Muscat, once the size of its tiny historical old town (three square kilometres), today stretches along the coast for over 65 kilometres. It is divided into two historical precincts: Old Muscat, surrounded by thick town walls and where foreigners were once barred entry, is home to museums and the fortresses of Al Mirani and Al Jalali. One of its main attractions is the Al Alam Palace of the Sultan. In a nearby bay lies Muttrah Port with its three-kilometre coastal road, the perfect backdrop to spectacular eighteenth-century villas! The modern part of Muscat with its commercial hub Ruwi and many shopping centres is characterised by white low-rise buildings and is divided into various districts. The capital is also an ideal base for trips to the valleys and nearby fortresses, Nizwa for example, or along the north coast to Sohar, or the south coast towards Sur and the dunes at Sharqiya Sands.

Sultan Qaboos Grand Mosque
Inaugurated in 2001 to mark the thirtieth anniversary of the reign of the late Sultan, and privately financed by him, the Grand Mosque in Oman lies in Bawshar, Muscat. Both Muslims and non-Muslims may visit the impressively large building with its elaborate interior. It boasts three naves, five minarets, several washrooms and three arched entrances. The prayer room for men under the towering central dome features impressive wall designs, Carrara marble pillars, stained glass and tiles in the Persian style. A 14-metre tall Swarovski chandelier weighing eight tons hangs 50 metres above the floor and illuminates the room with a thousand lights. Weighing 21 tons, the hand-woven Persian carpet below is the second-largest in the world.

The Sultan Qaboos Grand Mosque in the background and palm trees in the foreground.

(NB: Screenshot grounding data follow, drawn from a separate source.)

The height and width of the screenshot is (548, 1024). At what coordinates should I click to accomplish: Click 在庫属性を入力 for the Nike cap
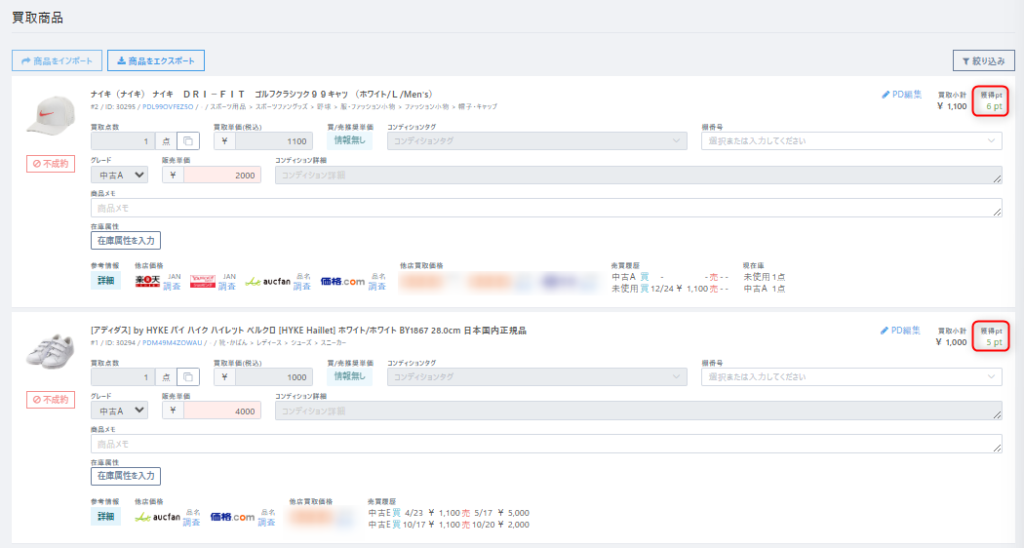(x=125, y=240)
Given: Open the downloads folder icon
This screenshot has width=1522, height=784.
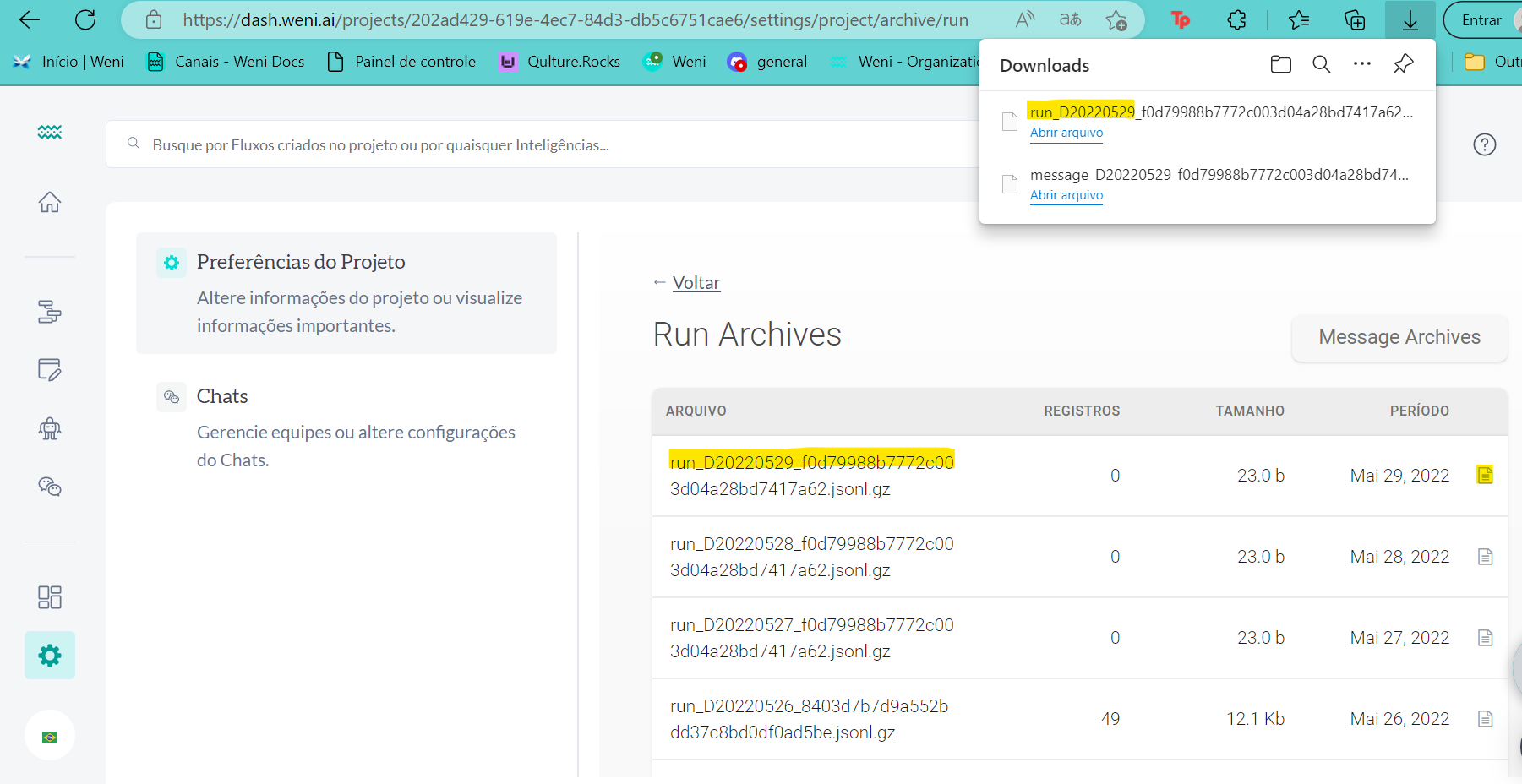Looking at the screenshot, I should [1280, 64].
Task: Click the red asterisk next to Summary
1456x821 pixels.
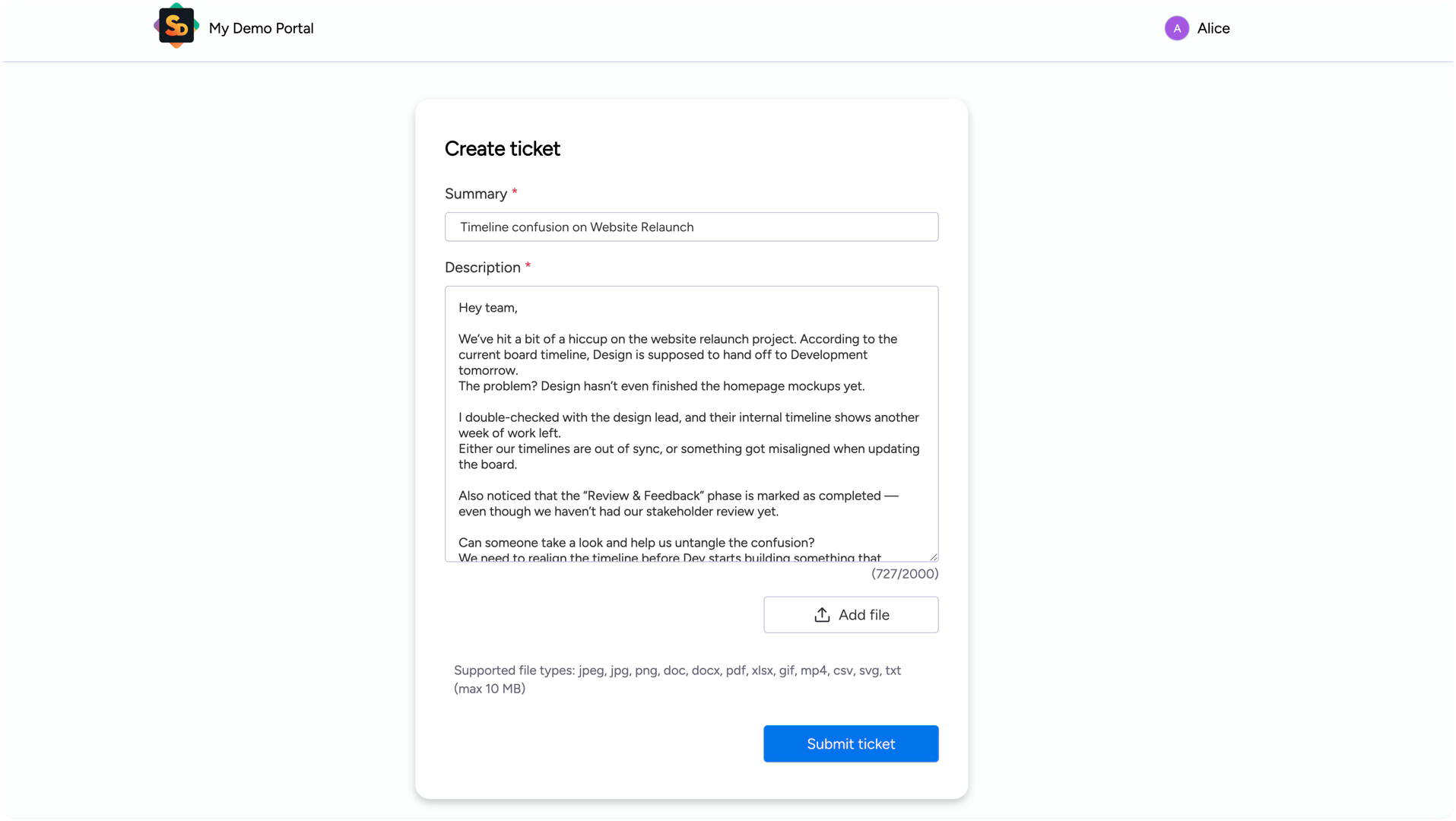Action: click(515, 192)
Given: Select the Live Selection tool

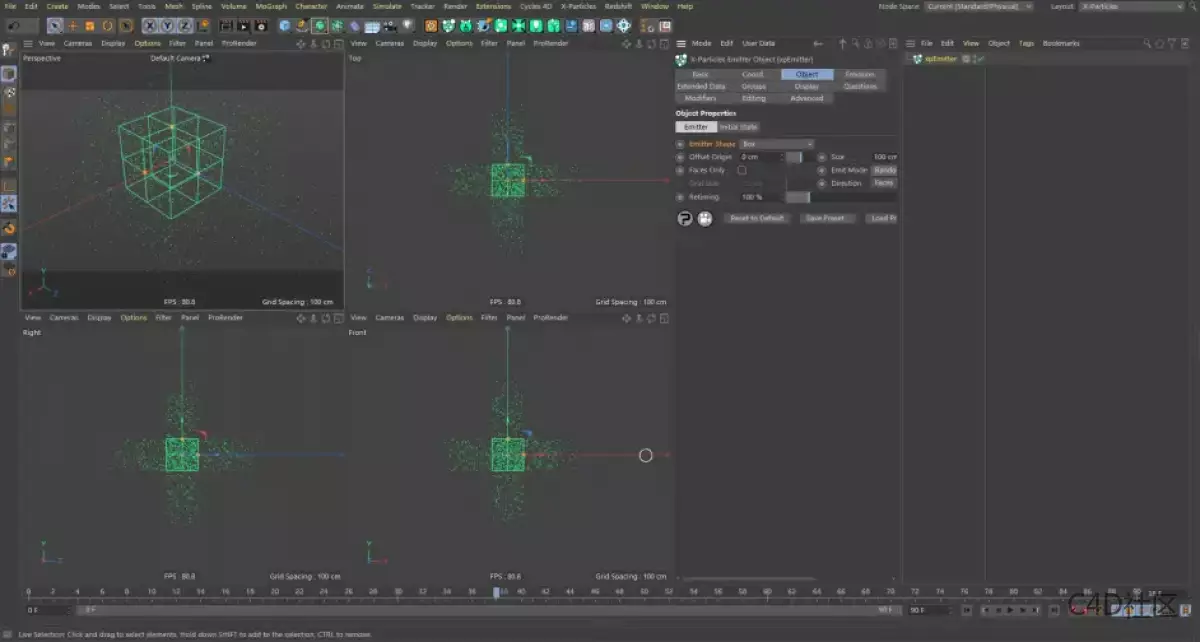Looking at the screenshot, I should click(55, 25).
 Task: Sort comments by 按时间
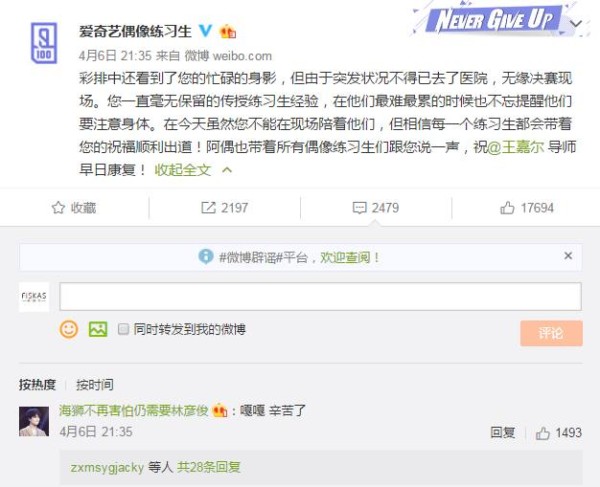95,384
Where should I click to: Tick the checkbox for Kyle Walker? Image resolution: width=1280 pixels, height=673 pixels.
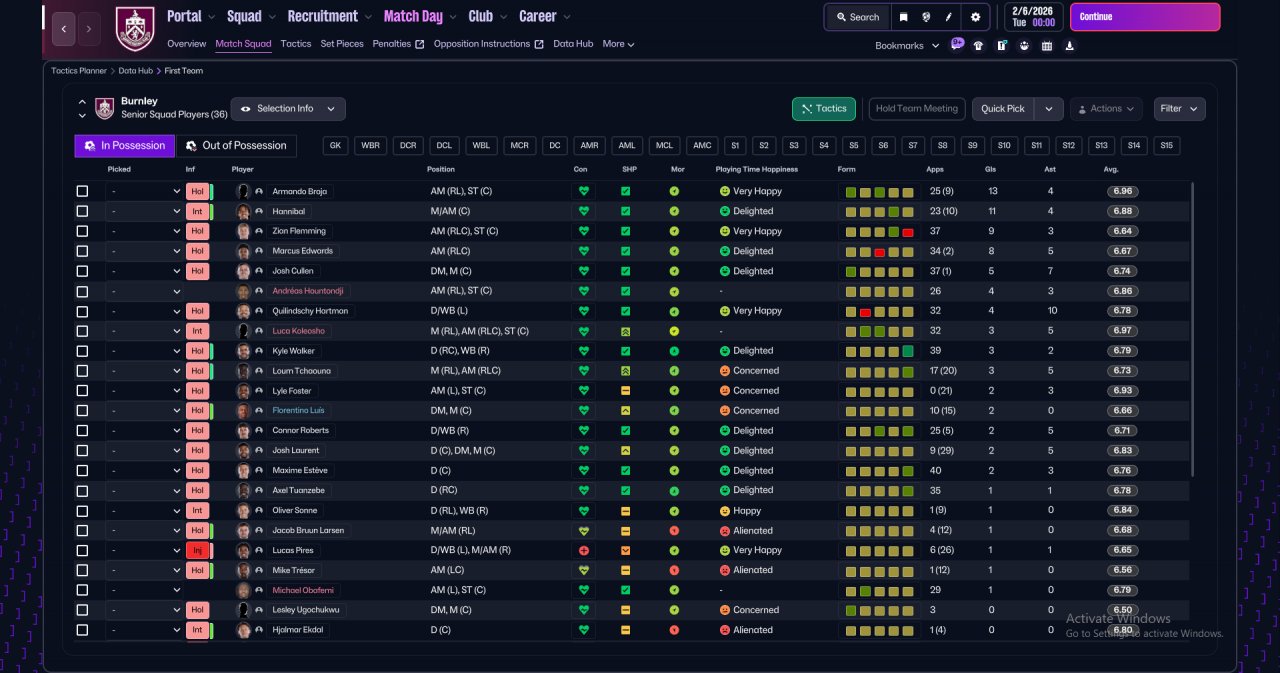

A fascinating building – the Sultan Qaboos Grand Mosque in Muscat © Ministry of Heritage & Tourism Sultanate of Oman

Royal Opera House Muscat
A lover of classical music and art, in 2001, the late Sultan Qaboos commissioned the construction of the magnificent opera house in the Al-Qurm district in the middle of the capital. It was inaugurated in 2011. The building is considered an extraordinary architectural achievement, combining traditional and modern elements. The annual concert programme features a selection of the best classical music works by composers from the Orient and around the world.

The Royal Opera House Muscat illuminated by lights.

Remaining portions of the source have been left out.